Worsening Renal Function Is Common and Associated With Higher Mortality in Cardiogenic Shock: A Cardiogenic Shock Working Group Report
Document Type
Article
Publication Date
4-1-2025
Journal Title
Journal of cardiac failure
Abstract
BACKGROUND: Outcomes associated with worsening renal function (WRF) in cardiogenic shock (CS) remain poorly understood.

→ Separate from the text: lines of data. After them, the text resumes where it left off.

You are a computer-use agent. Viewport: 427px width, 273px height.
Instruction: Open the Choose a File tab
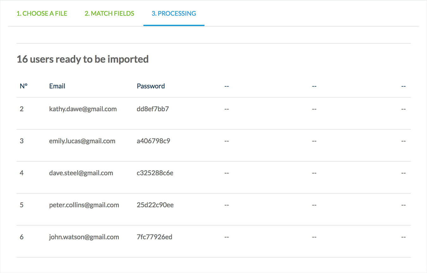tap(42, 14)
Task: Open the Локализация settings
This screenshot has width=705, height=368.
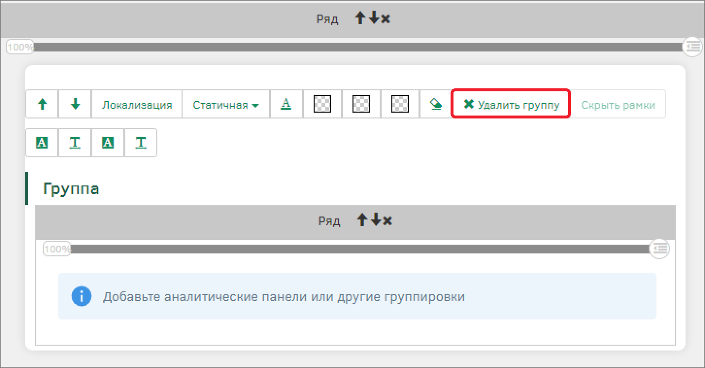Action: (136, 105)
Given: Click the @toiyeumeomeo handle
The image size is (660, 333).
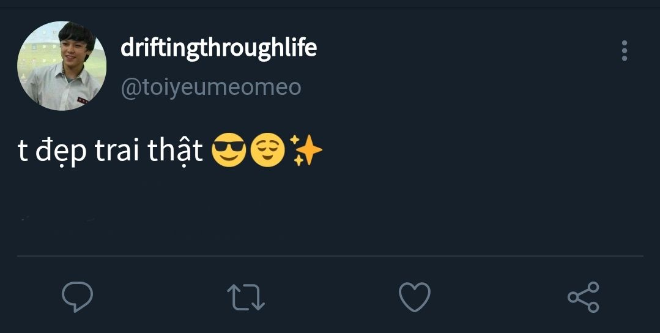Looking at the screenshot, I should pyautogui.click(x=211, y=88).
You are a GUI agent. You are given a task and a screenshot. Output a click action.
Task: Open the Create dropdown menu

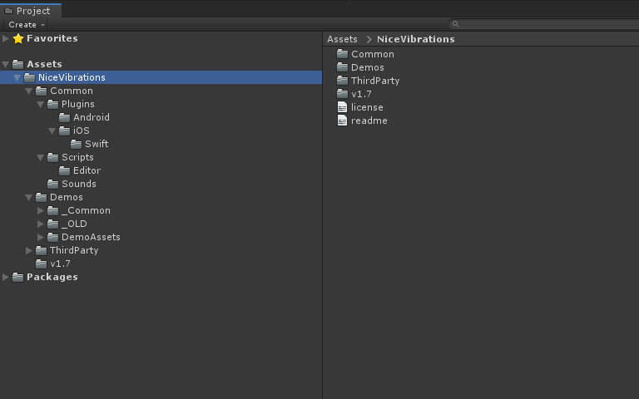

OBJECTIVES: To study the incidence of WRF in heart failure-CS (HF-CS) and acute myocardial infarction CS (AMI-CS), examine its association with in-hospital mortality (IHM), define the trajectory of renal function in CS, and identify independent predictors of WRF in HF-CS versus AMI-CS. METHODS: Patients in the Cardiogenic Shock Working Group registry (CSWG) from 2021-2024 were analyzed; those with baseline end-stage renal disease were excluded. WRF was defined as an increase in creatinine ≥0.3 mg/dl, a decrease in eGFR >25%, or initiation of renal replacement therapy (RRT) within 72 hours of CS diagnosis. RESULTS: Of 6269 CS patients, 35% developed WRF, including 32% of HF-CS and 41% of AMI-CS patients. Patients who developed WRF were more likely to be transferred from other hospitals (63% vs 50%, p<0.001). Baseline right atrial pressure (RAP) was higher in both HF-CS (15 mmHg vs 12 mmHg, p<0.001) and AMI-CS (13 mmHg vs 11 mmHg, p=0.02) patients with WRF compared to patients without WRF. Incidence of WRF was higher among patients exposed to both tMCS and vasoactive agents as compared to vasoactive drugs alone (46% vs. 29%, p<0.001). Overall rate of RRT initiation was 20% throughout admission with higher rates in patients with acute on chronic versus de novo HF-CS and in patients with STEMI-CS versus NSTEMI-CS in the first 24 hours. IHM was higher in patients with WRF (41% vs 21%, p<0.001). In patients with WRF, median eGFR declined steadily throughout the first 72 hours after CS diagnosis. Key independent predictors of WRF included RAP, lactate, transfer status, in patients with HF-CS and CKD, lactate and transfer status in patients with AMI-CS. CONCLUSION: WRF is common and deleterious in both HF- and AMI-CS. Given the early association with worse outcomes, WRF may not only be prognostic but also represent a potential therapeutic target in future CS studies.
Recommended Citation
Kataria, Rachna; Sinha, Shashank S.; Li, Song; Kong, Qiuyue; Kanwar, Manreet; and Hernandez-Montfort, Jaime, "Worsening Renal Function Is Common and Associated With Higher Mortality in Cardiogenic Shock: A Cardiogenic Shock Working Group Report" (2025). MaineHealth Maine Medical Center. 3982.